1. Contexto Histórico e Literário
O versículo de Mateus 24:35 está inserido no que é comumente chamado de "Discurso Profético" ou "Discurso do Monte das Oliveiras" (Mateus 24–25). Jesus estava sentado no Monte das Oliveiras, de frente para o templo de Jerusalém, e seus discípulos aproximaram-se em particular para perguntar sobre o fim dos tempos e os sinais de sua vinda. O contexto imediato deste versículo é uma série de ensinamentos sobre a destruição iminente de Jerusalém (que ocorreria em 70 d.C.) e o fim dos tempos. Jesus havia acabado de usar a parábola da figueira (vv. 32-34) para ensinar sobre a proximidade dos eventos proféticos. A expressão "esta geração" no versículo 34 tem gerado debate entre estudiosos, mas muitos entendem que se refere à geração contemporânea de Jesus que testemunharia a destruição de Jerusalém, servindo como um tipo do juízo final. Neste contexto, Jesus contrasta a natureza transitória da criação com a permanência eterna de suas palavras, estabelecendo uma base sólida para a confiança em suas promessas proféticas.
2. Significado Teológico
Teologicamente, este versículo afirma a divindade de Cristo e a autoridade eterna de suas palavras. Ao declarar que "o céu e a terra passarão", Jesus ecoa a linguagem do Antigo Testamento (como em Salmos 102:25-27 e Isaías 51:6), onde a criação é retratada como perecível diante da eternidade de Deus. No entanto, Jesus não diz "mas as minhas palavras são como as de Deus"; ele diz "as minhas palavras não hão de passar", colocando suas próprias palavras no mesmo plano da Palavra eterna de Deus. Isso implica que Jesus está se identificando com a sabedoria divina e a própria revelação de Deus. A palavra grega usada para "passar" (παρέρχομαι, parerchomai) sugere uma transitoriedade completa, um desaparecimento total. Em contraste, as palavras de Jesus são descritas como possuindo a qualidade da imutabilidade divina. Esta declaração também aponta para a natureza escatológica da obra de Cristo: o mundo atual, marcado pelo pecado e pela morte, está sob sentença de dissolução, mas a verdade revelada por Jesus permanece como o fundamento inabalável do novo céu e da nova terra (Apocalipse 21:1). A palavra de Cristo não é apenas informação, mas poder criador e redentor que transcende o tempo e o espaço.

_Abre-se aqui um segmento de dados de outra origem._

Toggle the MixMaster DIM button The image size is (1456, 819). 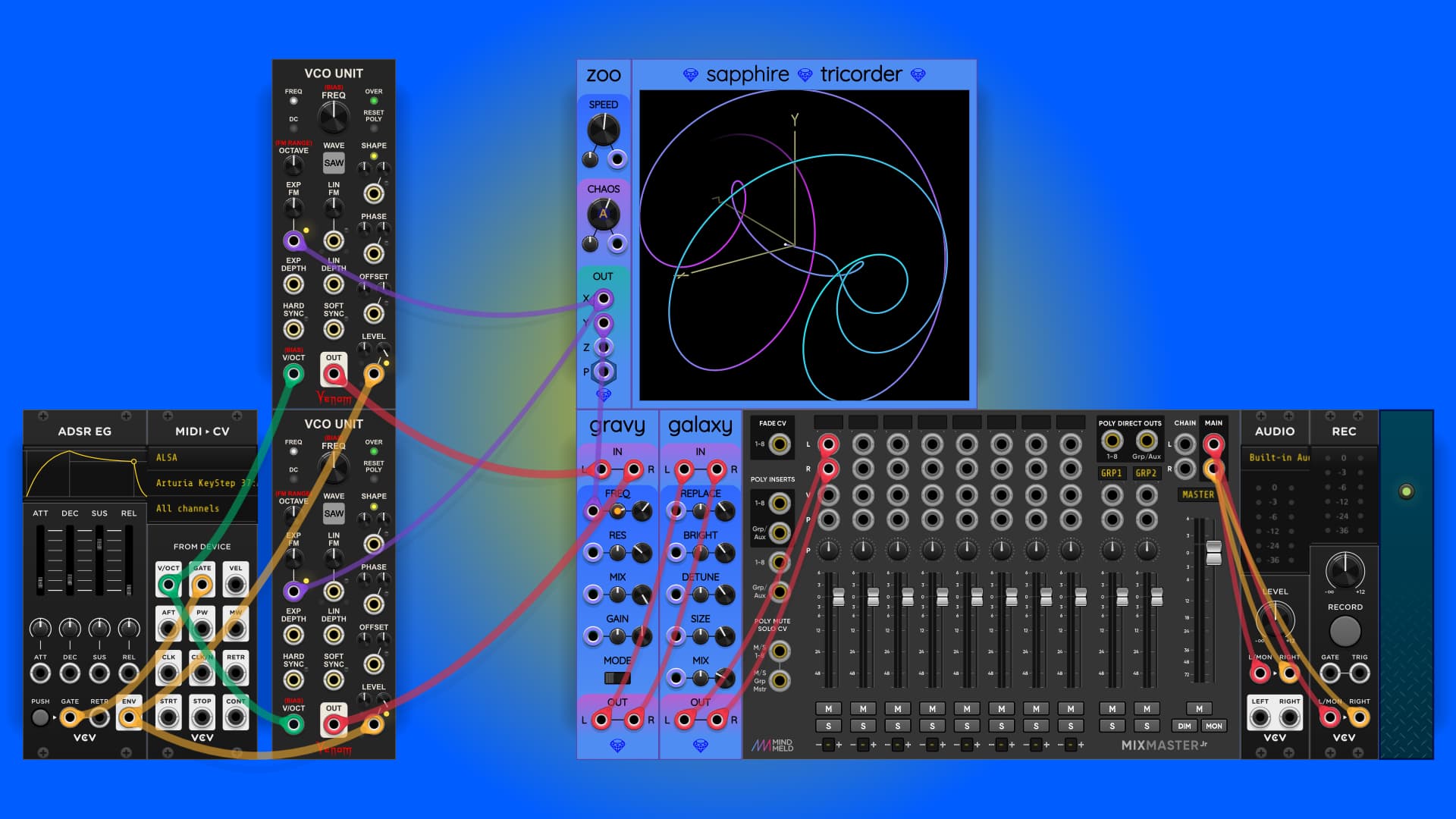[1184, 726]
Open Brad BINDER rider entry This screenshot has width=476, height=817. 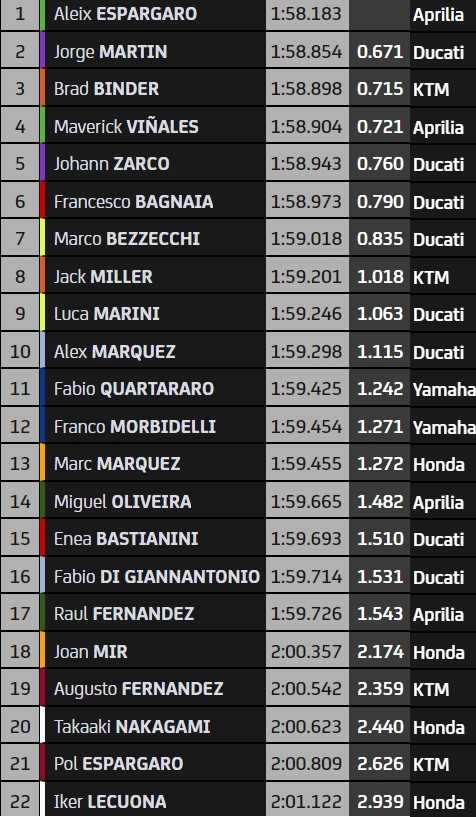[106, 89]
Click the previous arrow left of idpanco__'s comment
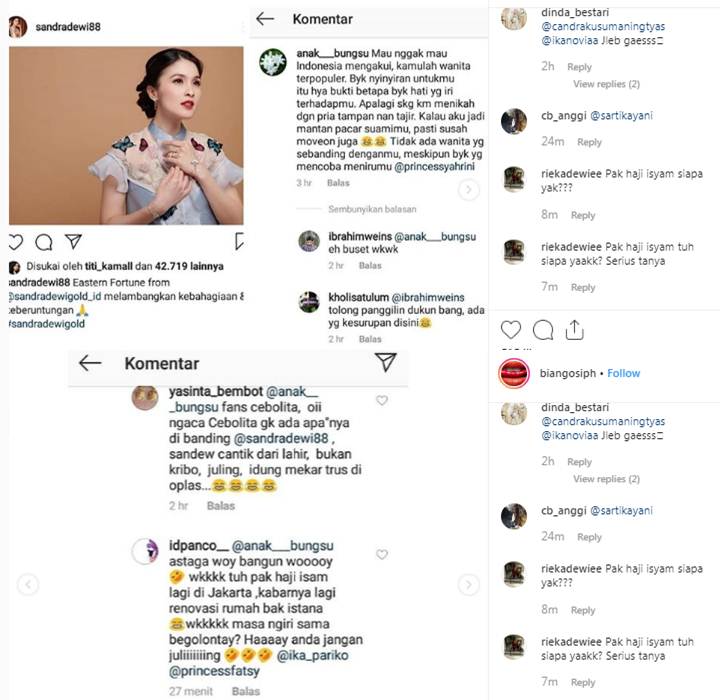The height and width of the screenshot is (700, 720). pos(29,583)
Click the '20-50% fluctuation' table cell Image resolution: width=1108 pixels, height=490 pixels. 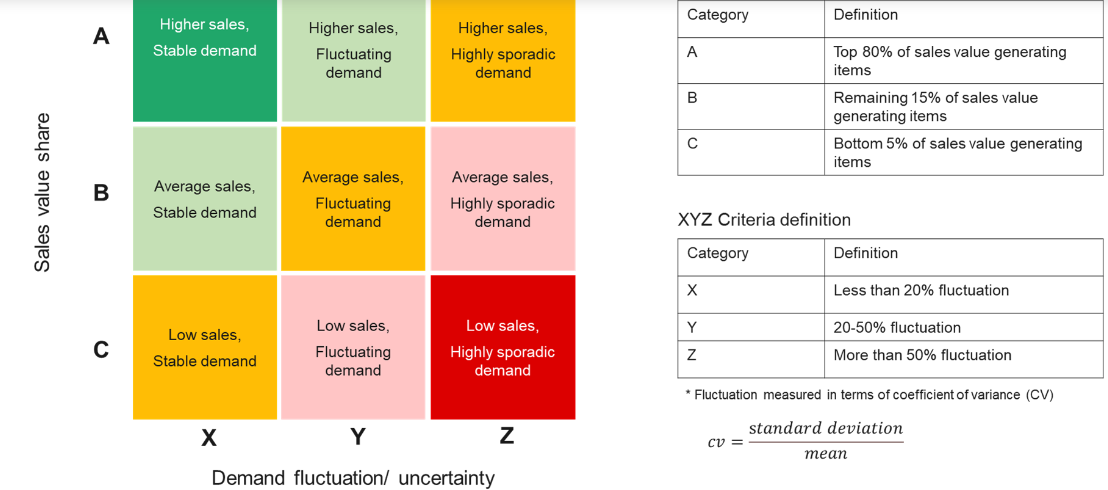point(963,327)
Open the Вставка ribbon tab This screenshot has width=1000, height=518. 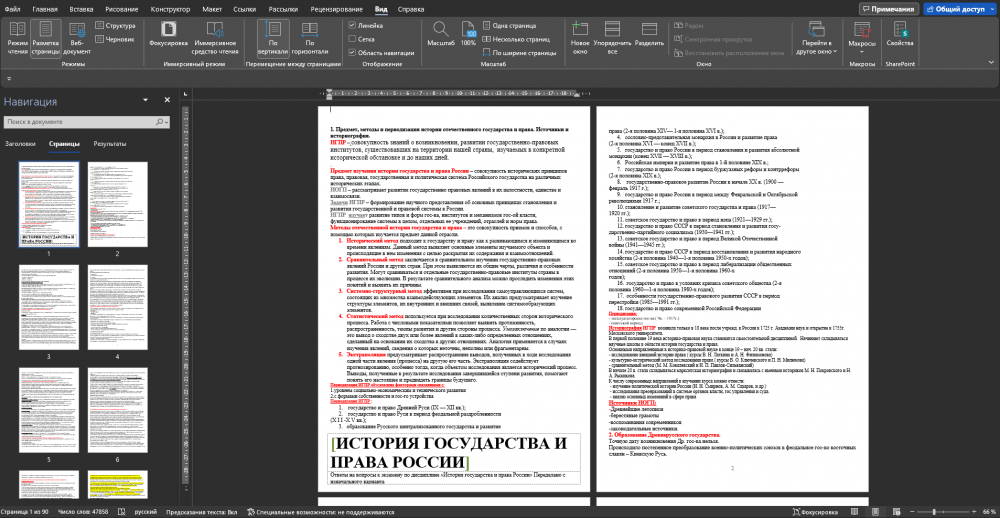point(80,8)
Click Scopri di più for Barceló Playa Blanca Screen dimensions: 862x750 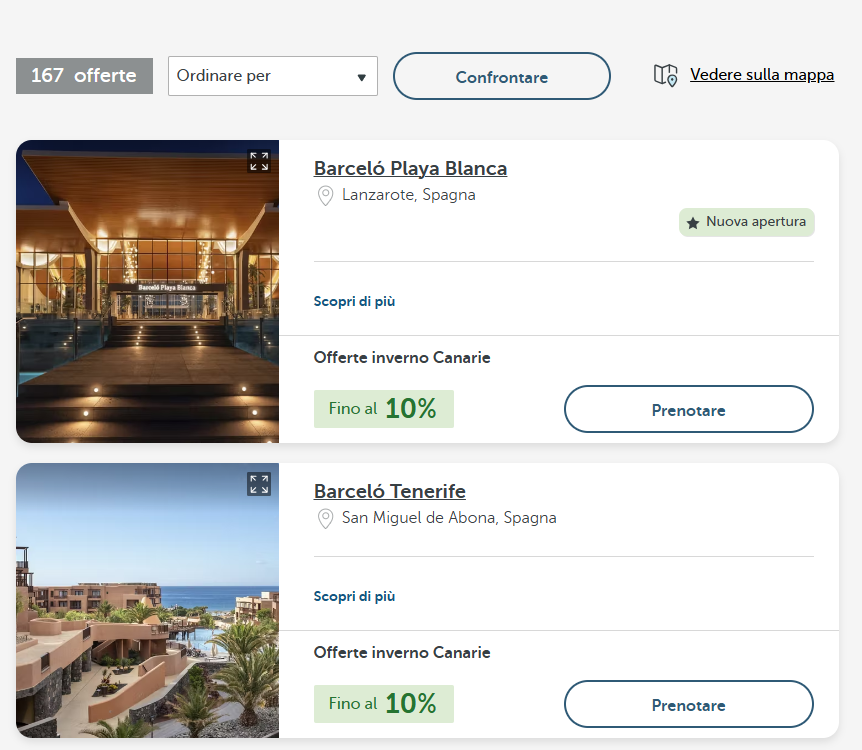pos(354,301)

3. Aplicação Prática para a Vida
Este versículo oferece um convite profundo à ancoragem da vida em algo que é eterno e seguro. Em um mundo onde tudo parece temporário — carreiras, relacionamentos, saúde, bens materiais e até mesmo a natureza — Jesus nos chama a construir nossa fé e esperança sobre a base inabalável de suas palavras. A aplicação prática começa com a confiança radical nas promessas de Deus registradas nas Escrituras. Quando enfrentamos incertezas, medos ou desilusões, podemos nos lembrar de que a Palavra de Cristo é mais confiável do que qualquer realidade visível. Isso nos desafia a priorizar o estudo e a meditação na Bíblia, não como um exercício intelectual, mas como um encontro com a verdade eterna que molda nossa identidade e destino. Além disso, este versículo nos chama a viver com uma perspectiva eterna, investindo tempo e recursos no que tem valor duradouro — o amor, a justiça, a misericórdia e o testemunho do Evangelho. Em momentos de crise, quando o mundo ao nosso redor parece desmoronar, podemos encontrar paz e estabilidade sabendo que a palavra de Cristo permanece firme. Aplicar este ensinamento significa também proclamar essa verdade a outros, oferecendo-lhes a mesma âncora segura em meio às tempestades da vida.